Aqueous-phase reforming of methanol and ethylene glycol over alumina-supported platinum catalysts

The rates of aqueous-phase reforming of methanol and ethylene glycol to form H2 and CO2 were measured under kinetically controlled reaction conditions at temperatures of 483 and 498 K over alumina-supported platinum catalysts. Results show that the rates of formation of H2 from aqueous solutions of methanol (from 1 to 10 wt%) are similar to the rates of conversion of ethylene glycol, suggesting that CC bond cleavage is not rate limiting for ethylene glycol reforming.
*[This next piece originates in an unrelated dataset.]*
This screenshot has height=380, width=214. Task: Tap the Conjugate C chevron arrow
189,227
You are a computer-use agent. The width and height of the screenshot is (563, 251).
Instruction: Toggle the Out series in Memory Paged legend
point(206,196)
Aqueous-phase reforming of both oxygenated hydrocarbons over Pt/Al2O3 leads to nearly 100% selectivity for the formation of H2 (compared to the formation of alkanes), suggesting that methanation or Fischer–Tropsch reactions involving CO/CO2 and H2 do not appear to be important over platinum-based catalysts under the conditions of the present study. The rate of production of hydrogen is higher order in methanol (0.8) compared to ethylene glycol (0.3–0.5), and the reaction is weakly inhibited by hydrogen (−0.5 order) for both feedstocks. The rates of aqueous-phase reforming of methanol and ethylene glycol show apparent activation barriers of 140 and 100 kJ/mol, respectively, from 483 K and 22.4 bar total pressure to 498 K and 29.3 bar total pressure. Low levels of CO (<300 ppm) are detected in the gaseous effluents from aqueous-phase reforming of methanol and ethylene glycol over alumina-supported Pt catalysts, suggesting that water–gas shift processes are operative under the aqueous-phase reforming conditions of this study. The observed reaction kinetics for ethylene glycol of this study can be explained by a reaction scheme involving quasi-equilibrated adsorption of ethylene glycol, water, H2, and CO2, combined with irreversible steps involving dehydrogenation of adsorbed ethylene glycol to form adsorbed C2O2 species, cleavage of the CC bond to form adsorbed CO species, further dehydrogenation leading to adsorbed CO∗, and removal of adsorbed CO∗ by water-gas shift. Aqueous-phase reforming of methanol may take place by a similar reaction scheme, without the step involving cleavage of the CC bond. The nearly first-order reaction kinetics with respect to methanol can be explained by weaker adsorption of methanol compared to molecular adsorption of ethylene glycol.